La riposta delle autorità non si è fatta attendere visto che Tokayev ha promesso una «risposta dura» ai tumulti, tanto che già 200 persone sono finite in carcere. Ma c’è un dato da non sottovalutare: tra le forze dell’ordine ci sarebbero dei morti e più di 100 feriti, alcuni dei quali colpiti da armi di fuoco che i manifestanti hanno rubato dalle stazioni di polizia assaltate, mentre nella città di Aktobe secondo il sito web Orda.kz «la polizia si rifiuta di arrestare i manifestanti in quanto solidale con loro». In queste ore, come già visto in questi casi, in altri Paesi dell’area e in Turchia le autorità stanno rendendo molto difficile l’utilizzo della rete internet, di Whatsapp, Telegram e di Signal per evitare che la protesta si allarghi in tutto il Paese ma non solo: il timore è che la miccia delle proteste di piazza si accenda anche nella altre Repubbliche dell’Asia centrale dove i segnali di inquietudine da mesi si fanno sempre più consistenti e dove il terrorismo islamico è spettatore interessato pronto a intervenire, come lo stesso Vladimir Putin ha recentemente sottolineato parlando degli oltre 100 attentati sventati solo nella Federazione Russa nel 2021.
E da dove provenivano la maggior parte di coloro che volevano fare strage di innocenti ad esempio a Mosca? Dall’Asia centrale. Il Cremlino segue con attenzione quanto accade in queste ore in Kazakistan e il portavoce del ministero degli Esteri russo Dmitry Peskov, ha affermato all’agenzia stampa Ria Novosti: «Stiamo seguendo da vicino la situazione e al momento non vi sono informazioni di cittadini russi feriti nei disordini». Il portavoce ha anche aggiunto: «Il Kazakistan non ha chiesto assistenza alla Russia in relazione alle massicce proteste in corso nel Paese ed è importante che nessuno interferisca» nella crisi kazaka concludendo che «siamo convinti che i nostri amici del Kazakistan possono risolvere i loro problemi interni in modo autonomo».
Mentre le proteste si allargano nel resto del Paese nessuno è in grado di prevedere come proseguirà la carriera politica di Kassym-Jomart Tokayev, diventato presidente come mero esecutore delle volontà di Nazarbayev che ha governato il Kazakistan dal 1989 al 2019 e che mantiene il controllo sul Paese come presidente del Consiglio di sicurezza e Leader della nazione, un ruolo questo che gli consente di definire le politiche del Kazakistan oltre a garantirgli l’immunità da qualsiasi azione giudiziaria.
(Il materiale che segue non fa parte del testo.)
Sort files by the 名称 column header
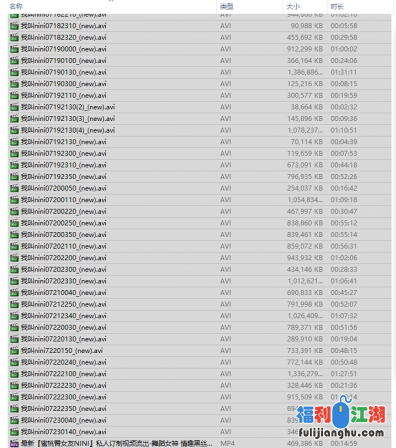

Se davvero Nazarbayev è stato messo nell’angolo due sono i casi: o Vladimir Putin, del quale Nazarbayev è stato ed è fedele alleato, sapeva e ha dato comunque il via libera, oppure Kassym-Jomart Tokayev ha tentato di emanciparsi cogliendo l’occasione delle proteste senza consultare lo Zar di Mosca. Se fosse così a Tokayev ci sentiamo di dare un buon consiglio: faccia le valigie. Velocemente.